问题现象:
使用nohup 启动torch的分布式训练后, 由于ssh断开与服务器的连接, 导致训练过程出错:
bash
WARNING:torch.distributed.elastic.agent.server.api:Received 1 death signal, shutting down workers
WARNING:torch.distributed.elastic.multiprocessing.api:Sending process 3971878 closing signal SIGHUP
WARNING:torch.distributed.elastic.multiprocessing.api:Sending process 3971879 closing signal SIGHUP
Traceback (most recent call last):
File "/home/pinefield/anaconda3/envs/leo_py38/lib/python3.8/runpy.py", line 194, in _run_module_as_main
return _run_code(code, main_globals, None,
File "/home/pinefield/anaconda3/envs/leo_py38/lib/python3.8/runpy.py", line 87, in _run_code
exec(code, run_globals)
File "/home/pinefield/anaconda3/envs/leo_py38/lib/python3.8/site-packages/torch/distributed/launch.py", line 195, in <module>
main()
File "/home/pinefield/anaconda3/envs/leo_py38/lib/python3.8/site-packages/torch/distributed/launch.py", line 191, in main
launch(args)
File "/home/pinefield/anaconda3/envs/leo_py38/lib/python3.8/site-packages/torch/distributed/launch.py", line 176, in launch
run(args)
File "/home/pinefield/anaconda3/envs/leo_py38/lib/python3.8/site-packages/torch/distributed/run.py", line 753, in run
elastic_launch(
File "/home/pinefield/anaconda3/envs/leo_py38/lib/python3.8/site-packages/torch/distributed/launcher/api.py", line 132, in __call__
return launch_agent(self._config, self._entrypoint, list(args))

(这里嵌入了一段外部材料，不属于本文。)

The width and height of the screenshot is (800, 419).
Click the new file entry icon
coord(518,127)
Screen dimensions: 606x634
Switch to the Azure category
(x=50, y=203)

File "/home/pinefield/anaconda3/envs/leo_py38/lib/python3.8/site-packages/torch/distributed/launcher/api.py", line 237, in launch_agent
result = agent.run()
File "/home/pinefield/anaconda3/envs/leo_py38/lib/python3.8/site-packages/torch/distributed/elastic/metrics/api.py", line 129, in wrapper
result = f(*args, **kwargs)
File "/home/pinefield/anaconda3/envs/leo_py38/lib/python3.8/site-packages/torch/distributed/elastic/agent/server/api.py", line 709, in run
result = self._invoke_run(role)
File "/home/pinefield/anaconda3/envs/leo_py38/lib/python3.8/site-packages/torch/distributed/elastic/agent/server/api.py", line 850, in _invoke_run
time.sleep(monitor_interval)
File "/home/pinefield/anaconda3/envs/leo_py38/lib/python3.8/site-packages/torch/distributed/elastic/multiprocessing/api.py", line 62, in _terminate_process_handler
raise SignalException(f"Process {os.getpid()} got signal: {sigval}", sigval=sigval)

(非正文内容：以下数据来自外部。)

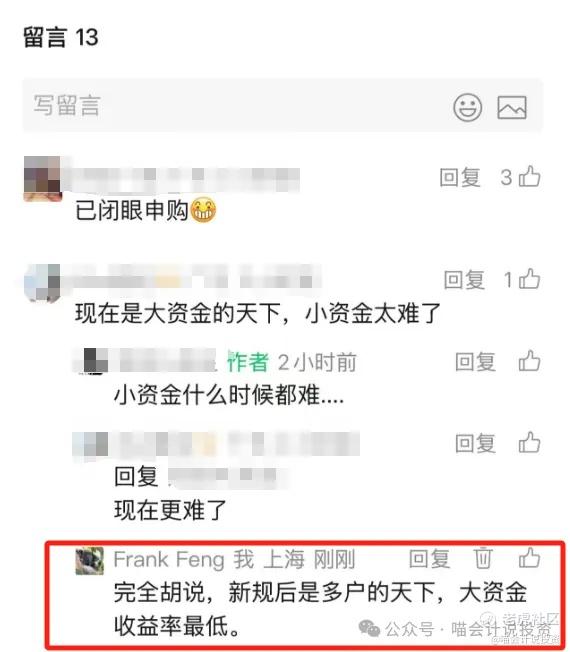Reply to the author's comment
This screenshot has height=652, width=570.
point(475,361)
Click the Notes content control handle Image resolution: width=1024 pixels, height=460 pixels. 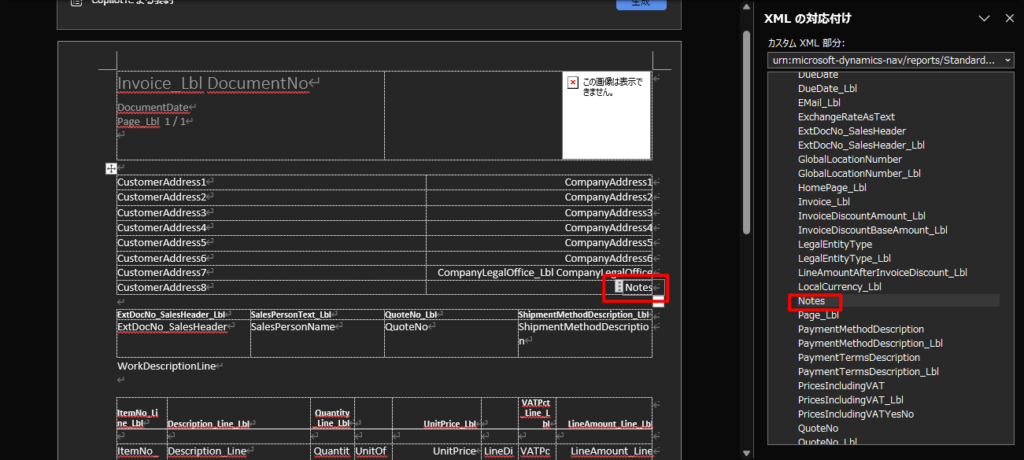click(x=619, y=288)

torch.distributed.elastic.multiprocessing.api.SignalException: Process 3971841 got signal: 1
执行的命令如下:
bash
nohup ./my_train.sh >log.log 2>&1 &
报错的原因可能是torch.distributed.launch 、 torchrun 和 torch.distributed.run 无法与 nohup 兼容 , 当ssh连接断开, 窗口被关闭时,torch.distribute 接管了相关异常, 导致nohup没起作用。